| TASK PROMPT |
Output the full listing that appears below, exactly as it is presented.

| RECORD SET |
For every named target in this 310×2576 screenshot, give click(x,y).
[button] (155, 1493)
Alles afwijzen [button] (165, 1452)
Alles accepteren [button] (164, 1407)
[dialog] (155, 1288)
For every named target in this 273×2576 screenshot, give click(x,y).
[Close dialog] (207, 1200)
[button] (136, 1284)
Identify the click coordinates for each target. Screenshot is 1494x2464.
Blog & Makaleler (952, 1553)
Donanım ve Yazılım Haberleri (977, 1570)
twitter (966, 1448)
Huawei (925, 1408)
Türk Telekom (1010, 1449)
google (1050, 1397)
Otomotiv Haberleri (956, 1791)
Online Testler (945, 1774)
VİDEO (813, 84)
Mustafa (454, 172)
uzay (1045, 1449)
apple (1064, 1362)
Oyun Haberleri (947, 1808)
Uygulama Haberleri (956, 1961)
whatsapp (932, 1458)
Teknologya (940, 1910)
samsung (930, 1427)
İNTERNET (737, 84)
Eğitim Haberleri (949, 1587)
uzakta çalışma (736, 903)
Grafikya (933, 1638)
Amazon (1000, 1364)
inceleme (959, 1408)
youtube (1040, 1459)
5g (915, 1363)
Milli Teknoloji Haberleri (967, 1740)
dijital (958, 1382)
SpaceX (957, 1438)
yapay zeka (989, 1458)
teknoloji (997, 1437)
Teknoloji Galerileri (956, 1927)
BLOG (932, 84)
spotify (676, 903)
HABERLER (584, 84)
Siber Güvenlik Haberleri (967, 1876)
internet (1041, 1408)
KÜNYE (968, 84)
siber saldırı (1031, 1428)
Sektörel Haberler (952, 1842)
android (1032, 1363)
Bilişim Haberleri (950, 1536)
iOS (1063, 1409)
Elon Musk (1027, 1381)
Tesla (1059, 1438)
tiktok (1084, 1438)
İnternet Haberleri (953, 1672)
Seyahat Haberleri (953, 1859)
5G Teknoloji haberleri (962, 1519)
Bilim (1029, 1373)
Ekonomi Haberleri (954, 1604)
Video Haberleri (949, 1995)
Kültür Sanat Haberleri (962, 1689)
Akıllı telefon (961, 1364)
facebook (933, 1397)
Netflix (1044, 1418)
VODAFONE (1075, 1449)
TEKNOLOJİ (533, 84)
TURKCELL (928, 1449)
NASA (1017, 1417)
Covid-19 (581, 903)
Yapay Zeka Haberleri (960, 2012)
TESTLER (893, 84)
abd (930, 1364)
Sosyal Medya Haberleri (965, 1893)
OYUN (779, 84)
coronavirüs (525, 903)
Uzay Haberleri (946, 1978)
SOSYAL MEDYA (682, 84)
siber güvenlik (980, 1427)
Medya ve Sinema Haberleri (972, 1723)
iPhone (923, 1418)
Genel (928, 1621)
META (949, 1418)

| SOLVED EXERCISE |
For every named target in this 310×2576 screenshot, give click(x,y).
[button] (155, 1493)
Alles afwijzen [button] (165, 1452)
Alles accepteren [button] (164, 1407)
[dialog] (155, 1288)
For every named target in this 273×2576 screenshot, give click(x,y).
[Close dialog] (207, 1200)
[button] (136, 1284)
Identify the click coordinates for each target. Screenshot is 1494x2464.
Blog & Makaleler (952, 1553)
Donanım ve Yazılım Haberleri (977, 1570)
twitter (966, 1448)
Huawei (925, 1408)
Türk Telekom (1010, 1449)
google (1050, 1397)
Otomotiv Haberleri (956, 1791)
Online Testler (945, 1774)
VİDEO (813, 84)
Mustafa (454, 172)
uzay (1045, 1449)
apple (1064, 1362)
Oyun Haberleri (947, 1808)
Uygulama Haberleri (956, 1961)
whatsapp (932, 1458)
Teknologya (940, 1910)
samsung (930, 1427)
İNTERNET (737, 84)
Eğitim Haberleri (949, 1587)
uzakta çalışma (736, 903)
Grafikya (933, 1638)
Amazon (1000, 1364)
inceleme (959, 1408)
youtube (1040, 1459)
5g (915, 1363)
Milli Teknoloji Haberleri (967, 1740)
dijital (958, 1382)
SpaceX (957, 1438)
yapay zeka (989, 1458)
teknoloji (997, 1437)
Teknoloji Galerileri (956, 1927)
BLOG (932, 84)
spotify (676, 903)
HABERLER (584, 84)
Siber Güvenlik Haberleri (967, 1876)
internet (1041, 1408)
KÜNYE (968, 84)
siber saldırı (1031, 1428)
Sektörel Haberler (952, 1842)
android (1032, 1363)
Bilişim Haberleri (950, 1536)
iOS (1063, 1409)
Elon Musk (1027, 1381)
Tesla (1059, 1438)
tiktok (1084, 1438)
İnternet Haberleri (953, 1672)
Seyahat Haberleri (953, 1859)
5G Teknoloji haberleri (962, 1519)
Bilim (1029, 1373)
Ekonomi Haberleri (954, 1604)
Video Haberleri (949, 1995)
Kültür Sanat Haberleri (962, 1689)
Akıllı telefon (961, 1364)
facebook (933, 1397)
Netflix (1044, 1418)
VODAFONE (1075, 1449)
TEKNOLOJİ (533, 84)
TURKCELL (928, 1449)
NASA (1017, 1417)
Covid-19 (581, 903)
Yapay Zeka Haberleri (960, 2012)
TESTLER (893, 84)
abd (930, 1364)
Sosyal Medya Haberleri (965, 1893)
OYUN (779, 84)
coronavirüs (525, 903)
Uzay Haberleri (946, 1978)
SOSYAL MEDYA (682, 84)
siber güvenlik (980, 1427)
Medya ve Sinema Haberleri (972, 1723)
iPhone (923, 1418)
Genel (928, 1621)
META (949, 1418)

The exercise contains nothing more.